Rencontre avec le réalisateur de l'un des films les plus marquants du festival de Cannes 2014.
Leviathan est né d’un fait divers américain... Oui. J’avais lu quelque part qu’aux États-Unis un homme qui avait été exproprié s’était mis au volant d’un tank, avait démoli des bâtiments publics, puis s’était suicidé. Cette histoire m’avait fasciné. Le fait que, dans un pays démocratique, personne ne l’écoute et qu’il soit poussé à une telle extrémité me paraissait très fort. Je me suis d’abord dit que j’allais tourner en Amérique mais le projet a évolué et j’ai décidé de rester en Russie.
Est-ce de là que vient cette narration dense qui évoque l’ampleur des grands romans russes ? J’ai en effet beaucoup pensé aux livres polyphoniques, surtout à ceux de Dostoïevski. On suit un personnage, puis brutalement on passe à un autre sujet pour revenir bien plus tard sur le protagoniste initial. J’ai aussi créé de nombreux rôles secondaires, comme le policier ou le voisin, qui peuplent le village et donnent ainsi de l’ampleur au récit. Ca a l’air compliqué sur le papier, mais l’histoire est finalement réduite à une unité de lieu et à quatre ou cinq rôles très définis – le triangle amoureux, le maire et le fils, qui apparaît de temps en temps.

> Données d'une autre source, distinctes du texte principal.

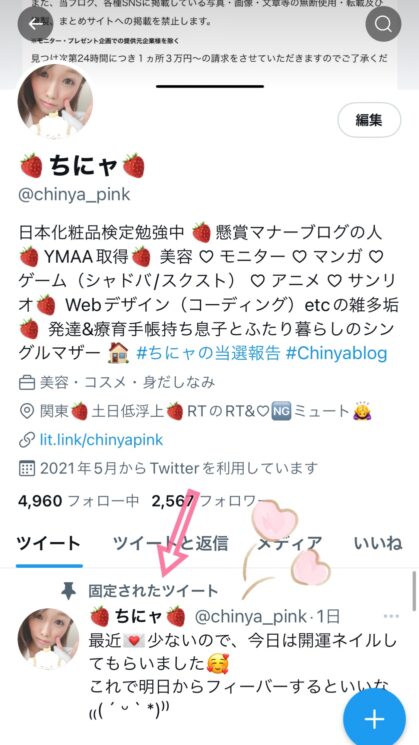Screen dimensions: 419x745
Task: Click the briefcase category icon
Action: tap(26, 382)
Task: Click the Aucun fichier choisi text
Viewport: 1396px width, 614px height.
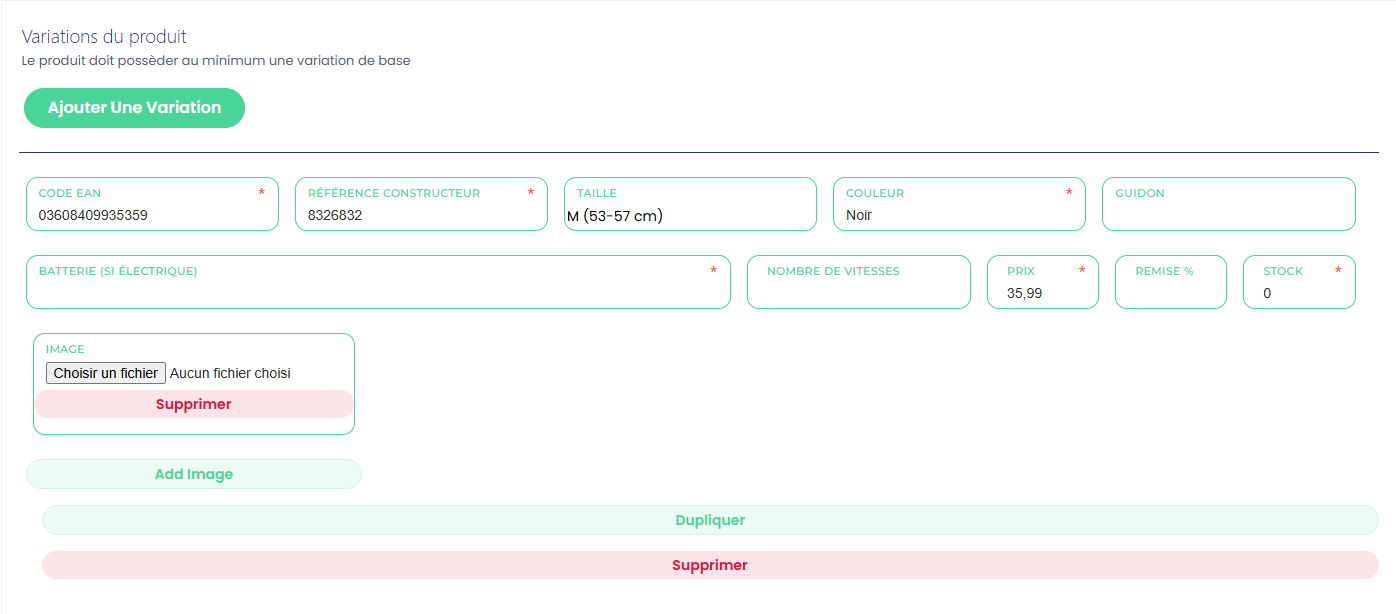Action: point(230,373)
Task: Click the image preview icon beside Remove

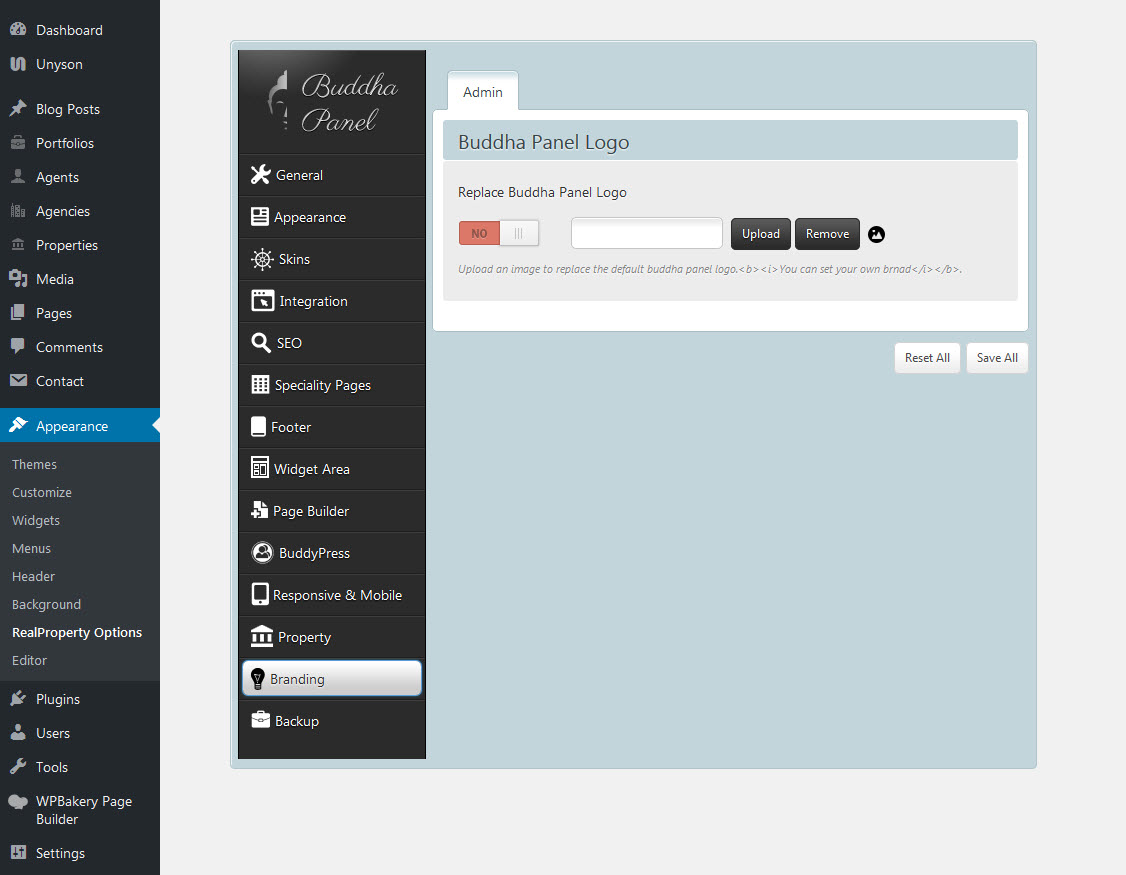Action: (x=877, y=234)
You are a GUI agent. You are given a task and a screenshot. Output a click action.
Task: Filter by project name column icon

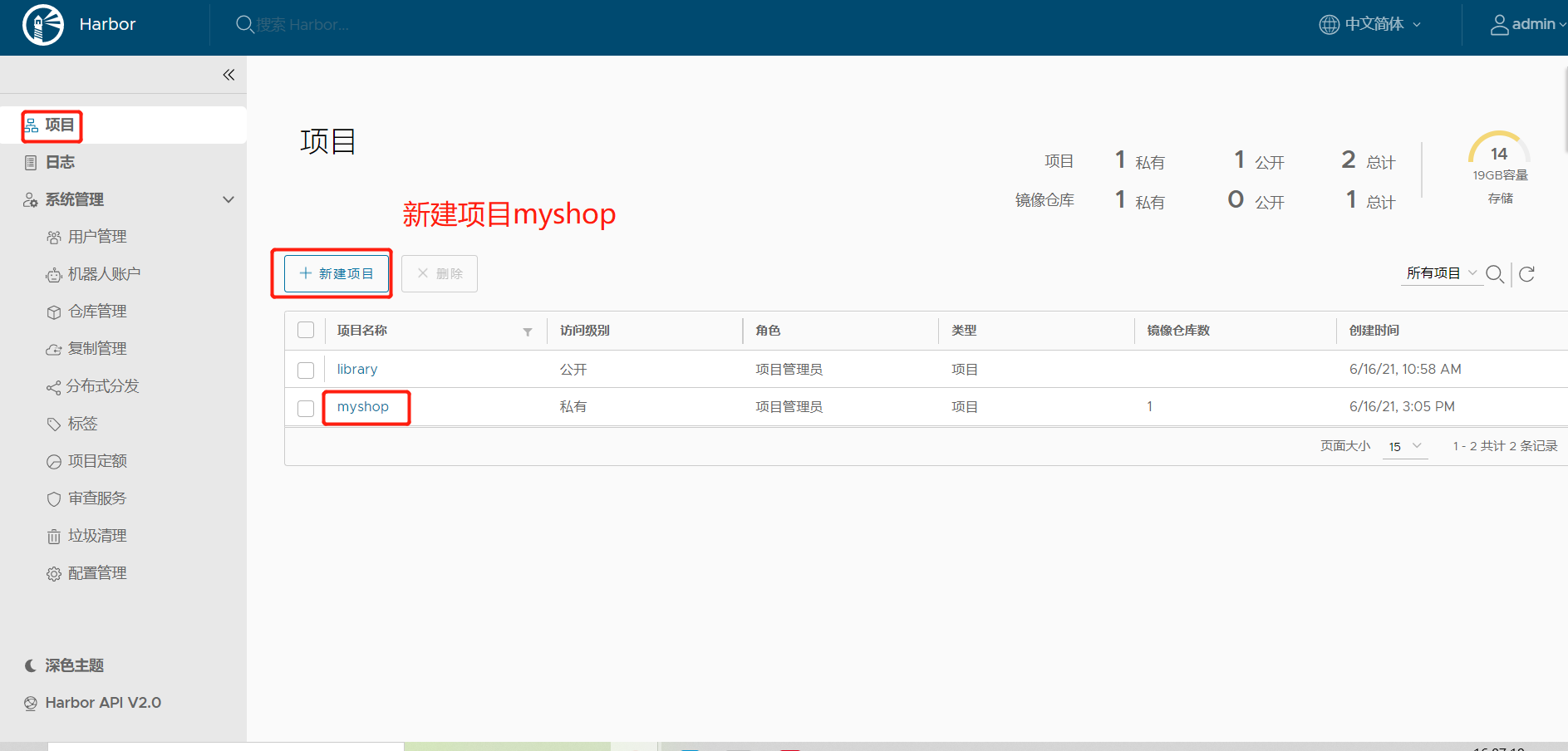click(528, 331)
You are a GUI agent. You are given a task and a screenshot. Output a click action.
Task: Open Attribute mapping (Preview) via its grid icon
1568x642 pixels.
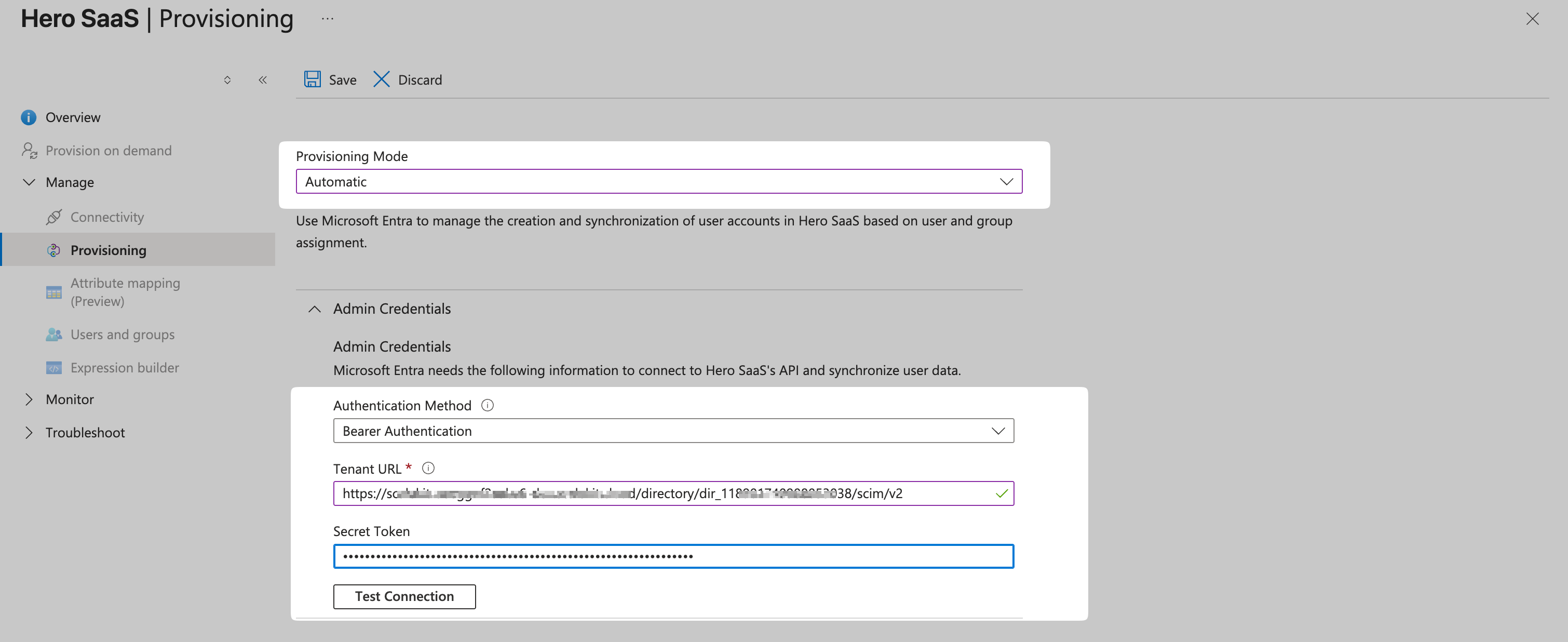tap(54, 292)
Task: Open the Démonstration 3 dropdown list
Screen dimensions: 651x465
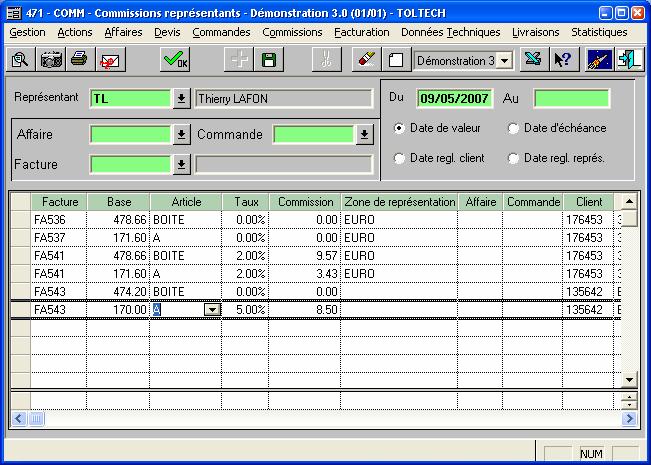Action: click(x=504, y=61)
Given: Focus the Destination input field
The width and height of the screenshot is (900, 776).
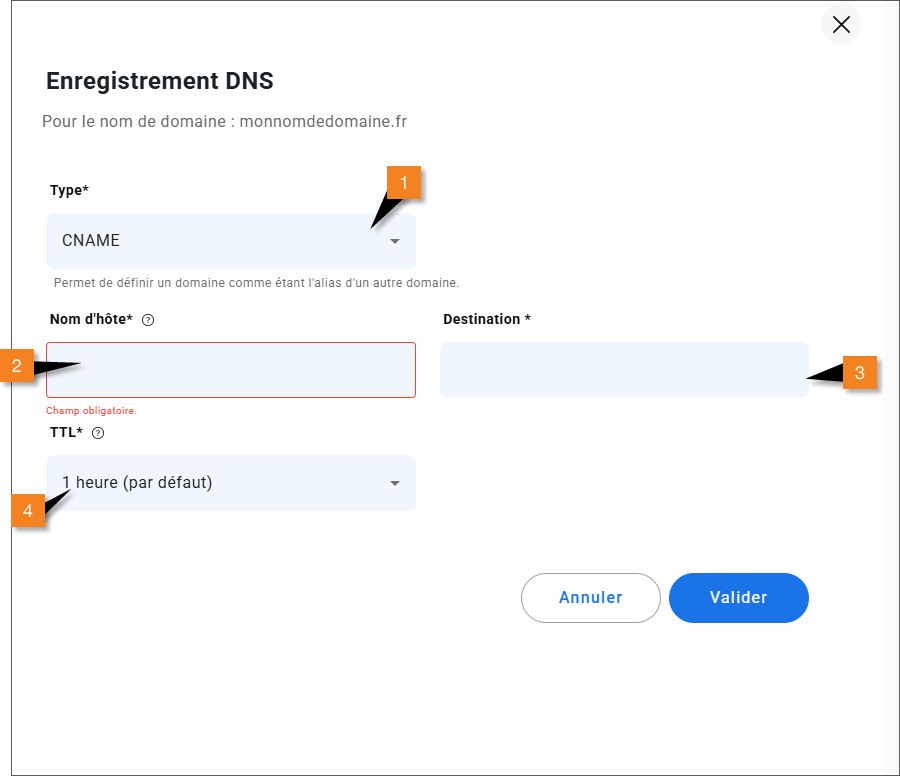Looking at the screenshot, I should [624, 370].
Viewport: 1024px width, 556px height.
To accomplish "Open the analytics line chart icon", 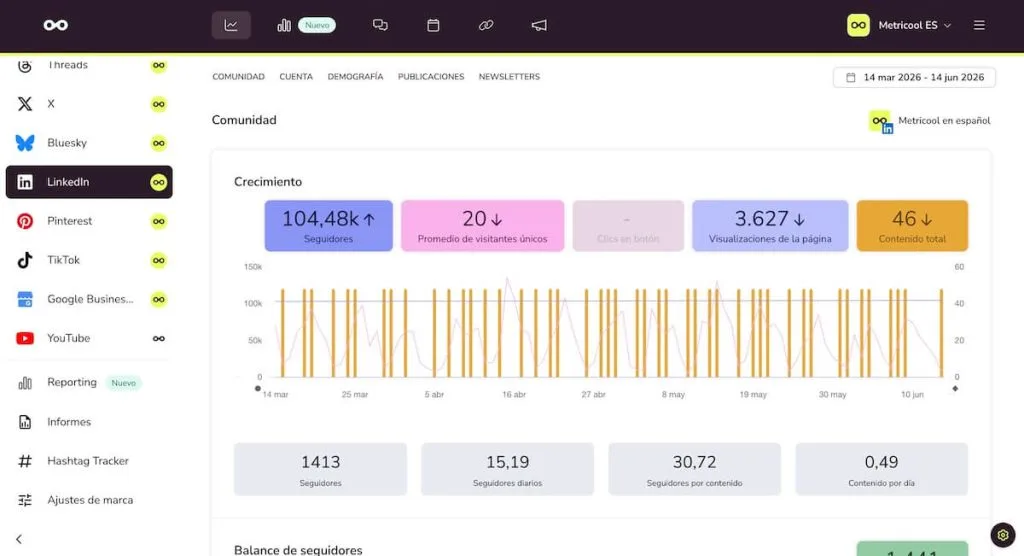I will point(231,25).
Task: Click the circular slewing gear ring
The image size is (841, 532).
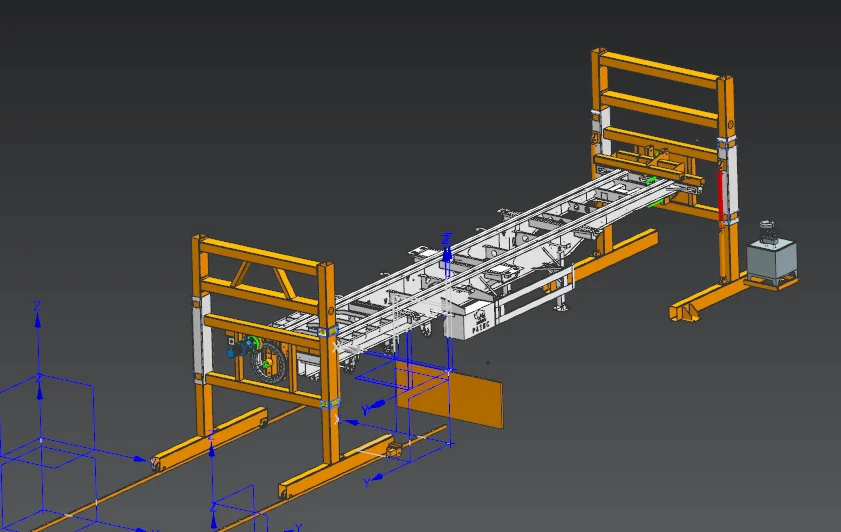Action: tap(273, 363)
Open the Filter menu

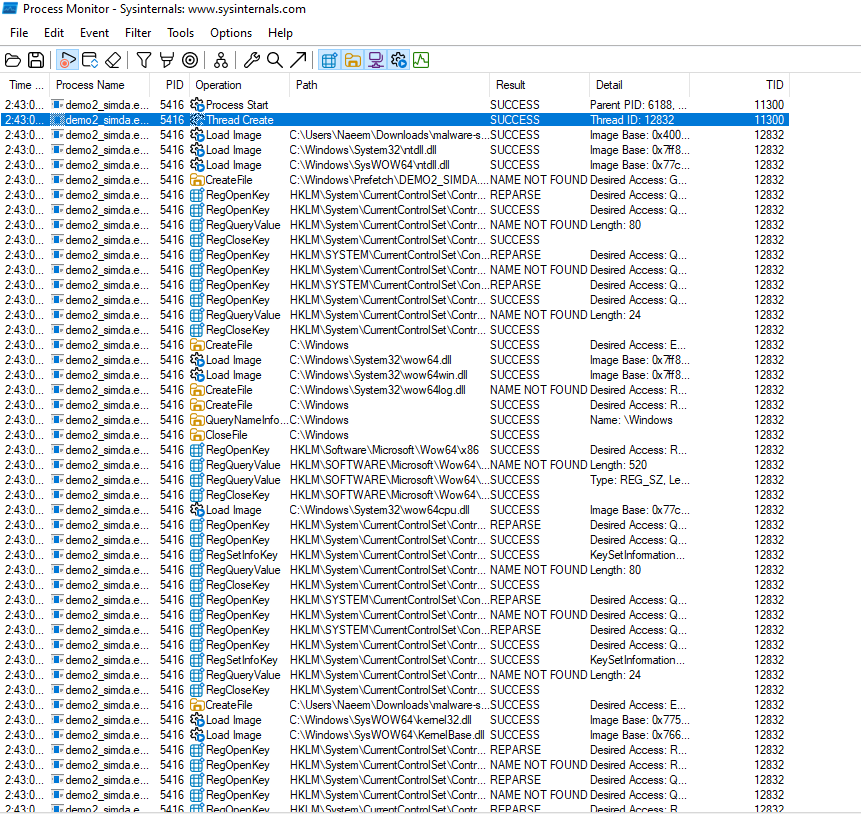[x=138, y=33]
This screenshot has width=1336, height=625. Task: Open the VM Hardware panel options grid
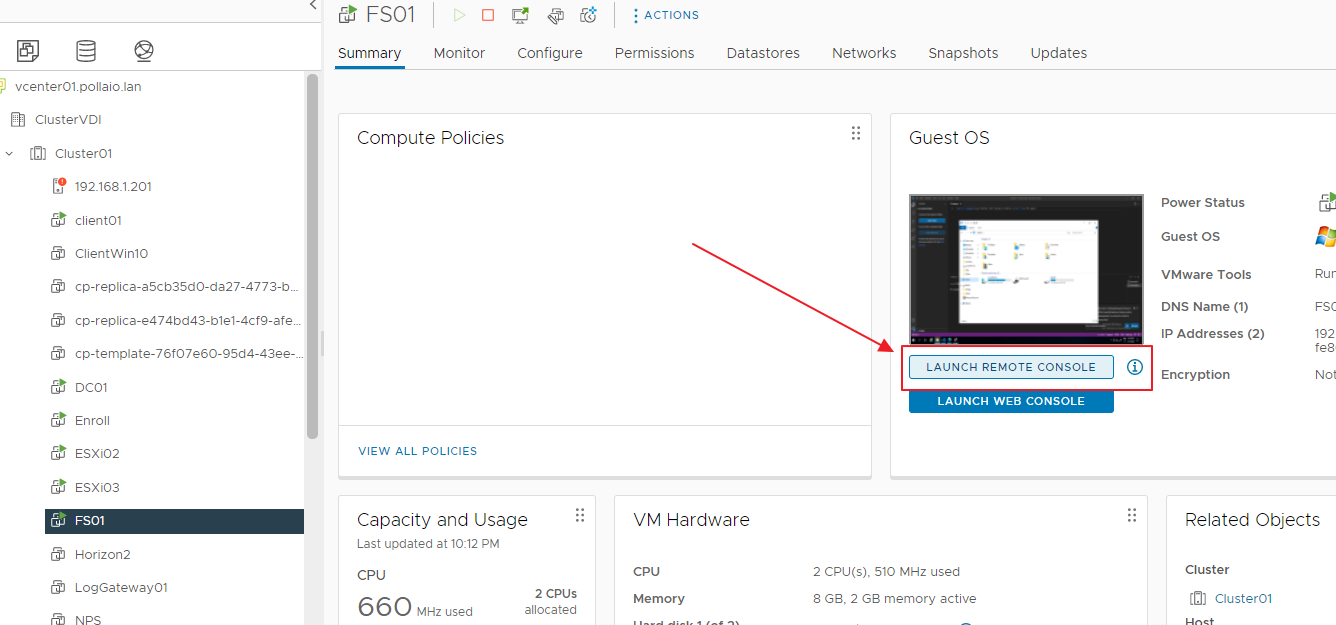click(x=1132, y=515)
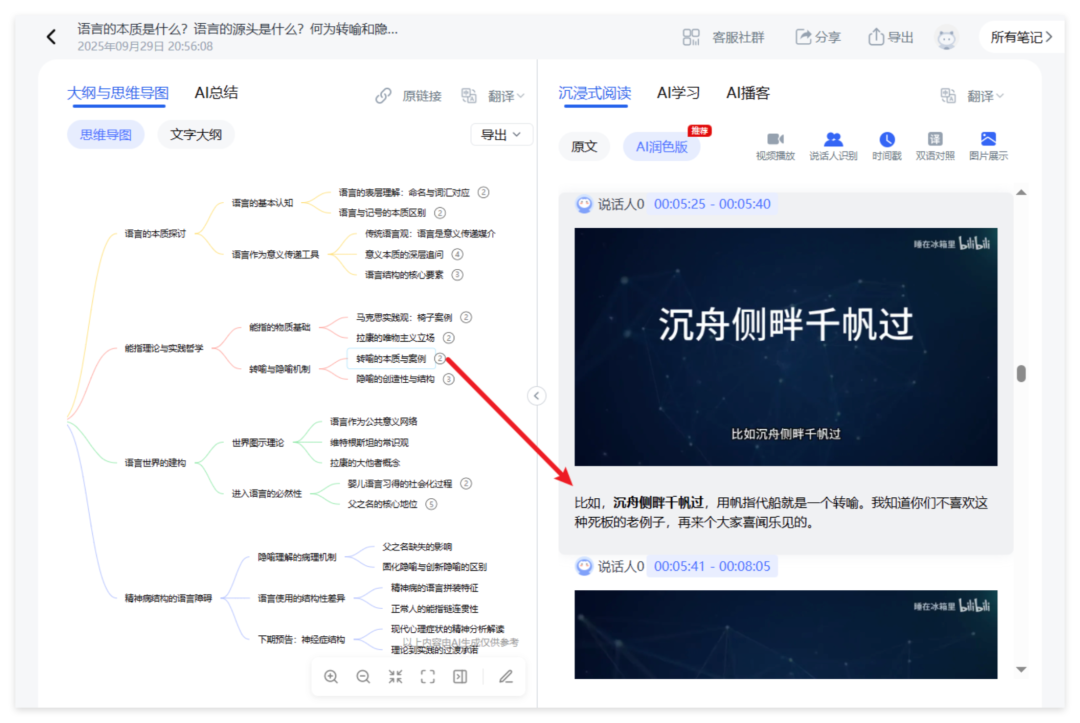Switch to the AI播客 tab
1080x723 pixels.
click(748, 93)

Alors à quoi servent ces fausses pistes narratives ? À créer cette sensation de polyphonie justement. Contrairement à Elena (2012), mon précédent film, où chaque pas du personnage était montré, où rien n’était épargné au spectateur afin de susciter un sentiment d’étouffement, ici, j’ai volontairement aménagé des ellipses dans le récit. Certains passages ont par exemple été tournés puis finalement supprimés au montage. Je voulais avoir un panorama extrêmement vaste, un sentiment d’épopée.
Afin de mieux porter votre critique sociale ? On a l'impression que Leviathan dissèque les quatre piliers de la Russie moderne : fausse démocratie, religion, corruption et alcoolisme. Vous oubliez les routes, très mauvaises dans mon film... (Sourire.) Cependant, je ne pense pas être aussi dur que ça. L’alcoolisme n’est pas un problème propre à la Russie. Mes personnages boivent beaucoup de vodka mais je ne porte jamais de jugement critique sur ce comportement. Pareil pour la démocratie, je n’attaque pas le système mais les agissements de certains.
Êtes-vous antireligieux ? Je vise moins la religion que les pharisiens. Ceux qui utilisent le culte à des fins iniques, ceux qui ont plus foi dans le rituel que dans la réalité spirituelle. Et puis le Job de la Bible et le Nicolaï de mon film ont en commun de finalement s’adresser tous les deux à Dieu.
Sauf qu’ici, Dieu paraît sourd aux suppliques de Nicolaï... Reprenez la Bible : il y est dit que Dieu a rendu à Job tout ce qui lui avait été pris. Mais que signifie « tout rendre » dans les textes sacrés ? Des biens, des animaux ont été perdus ou sont morts. Une personne n’est rien sans ce qui l’entourait, ce qui faisait sa vie. Je ne suis pas sûr que le livre de Job se termine « bien ». En tout cas, ici, il s’agit d’un point de départ, d’un thème à partir duquel nous avons fabriqué notre propre histoire.
Comment interpréter ces plans exaltant la nature qui rythment le film ? Ils symbolisent l’immensité et la beauté de la création divine. Dans ces paysages, on peut sentir la force d’une puissance céleste. Et puis ces plans disent qu’un homme, aussi misérable soit-il, est né là, au cœur de cette beauté, et que c’est là qu’il va vivre.
Interview Gaël Golhen
Leviathan d'Andreï Zviaguintsev avec Alexei Serebriakov, Elena Lyadova, Vladimir Vdovichenkov sort aujourd'hui dans les salles.